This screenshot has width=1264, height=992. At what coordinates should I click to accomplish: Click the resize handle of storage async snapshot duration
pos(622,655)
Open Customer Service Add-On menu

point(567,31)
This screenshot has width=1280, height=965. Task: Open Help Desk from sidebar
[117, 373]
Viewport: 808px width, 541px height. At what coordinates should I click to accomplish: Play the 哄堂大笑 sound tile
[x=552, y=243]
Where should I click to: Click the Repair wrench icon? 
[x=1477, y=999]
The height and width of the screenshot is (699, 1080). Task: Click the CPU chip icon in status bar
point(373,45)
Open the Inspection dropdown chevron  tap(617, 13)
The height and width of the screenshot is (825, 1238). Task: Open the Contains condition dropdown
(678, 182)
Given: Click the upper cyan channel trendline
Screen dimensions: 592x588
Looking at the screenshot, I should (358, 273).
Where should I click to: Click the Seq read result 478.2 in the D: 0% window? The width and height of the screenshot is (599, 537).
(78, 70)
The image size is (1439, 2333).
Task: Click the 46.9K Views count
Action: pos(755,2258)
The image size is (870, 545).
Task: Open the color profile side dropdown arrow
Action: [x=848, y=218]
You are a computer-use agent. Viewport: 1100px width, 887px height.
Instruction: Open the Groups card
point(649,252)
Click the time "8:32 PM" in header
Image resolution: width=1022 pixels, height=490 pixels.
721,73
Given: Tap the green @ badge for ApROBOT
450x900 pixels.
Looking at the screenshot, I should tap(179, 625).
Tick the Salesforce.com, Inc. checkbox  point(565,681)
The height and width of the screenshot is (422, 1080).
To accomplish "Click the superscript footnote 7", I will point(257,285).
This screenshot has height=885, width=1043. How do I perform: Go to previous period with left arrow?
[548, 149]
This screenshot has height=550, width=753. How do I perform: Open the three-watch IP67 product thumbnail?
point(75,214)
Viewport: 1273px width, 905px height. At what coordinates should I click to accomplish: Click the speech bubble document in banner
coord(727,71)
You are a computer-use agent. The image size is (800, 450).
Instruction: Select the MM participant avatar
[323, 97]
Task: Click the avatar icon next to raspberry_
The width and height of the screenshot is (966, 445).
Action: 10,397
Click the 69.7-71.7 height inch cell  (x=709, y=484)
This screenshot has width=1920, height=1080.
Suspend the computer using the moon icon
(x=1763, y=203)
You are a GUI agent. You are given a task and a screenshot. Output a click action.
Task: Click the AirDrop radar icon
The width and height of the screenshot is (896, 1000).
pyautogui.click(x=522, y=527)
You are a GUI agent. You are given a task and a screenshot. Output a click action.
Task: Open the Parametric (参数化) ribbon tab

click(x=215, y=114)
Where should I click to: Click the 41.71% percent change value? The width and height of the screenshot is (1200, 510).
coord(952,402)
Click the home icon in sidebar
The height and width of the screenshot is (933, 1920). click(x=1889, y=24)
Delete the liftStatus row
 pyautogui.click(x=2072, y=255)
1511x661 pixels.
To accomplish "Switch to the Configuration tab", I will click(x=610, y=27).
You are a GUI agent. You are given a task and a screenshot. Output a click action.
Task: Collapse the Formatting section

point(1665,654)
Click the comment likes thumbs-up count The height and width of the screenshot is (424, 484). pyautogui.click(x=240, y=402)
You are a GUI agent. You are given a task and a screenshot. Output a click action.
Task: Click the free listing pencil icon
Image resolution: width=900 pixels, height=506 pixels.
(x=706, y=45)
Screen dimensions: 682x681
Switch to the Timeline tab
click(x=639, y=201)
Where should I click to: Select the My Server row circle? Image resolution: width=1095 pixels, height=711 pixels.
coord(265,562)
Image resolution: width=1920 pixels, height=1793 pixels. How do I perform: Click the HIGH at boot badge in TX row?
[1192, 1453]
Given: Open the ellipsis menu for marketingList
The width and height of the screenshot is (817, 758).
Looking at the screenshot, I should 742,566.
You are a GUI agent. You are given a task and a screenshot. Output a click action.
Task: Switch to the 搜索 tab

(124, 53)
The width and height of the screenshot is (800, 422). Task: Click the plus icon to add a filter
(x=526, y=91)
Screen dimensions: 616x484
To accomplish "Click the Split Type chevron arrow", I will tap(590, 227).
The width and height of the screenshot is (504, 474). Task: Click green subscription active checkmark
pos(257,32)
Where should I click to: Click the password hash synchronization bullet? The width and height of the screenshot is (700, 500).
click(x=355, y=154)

========

▶ [What the exercise asks] Everything from the line holding "The width and height of the screenshot is (504, 474)." through the final line of the material must be given again exactly, and nothing outside that stretch.

▶ [Answer to the problem]
The width and height of the screenshot is (504, 474). Task: Click green subscription active checkmark
pos(257,32)
Where should I click to: Click the password hash synchronization bullet? The width and height of the screenshot is (700, 500).
click(x=355, y=154)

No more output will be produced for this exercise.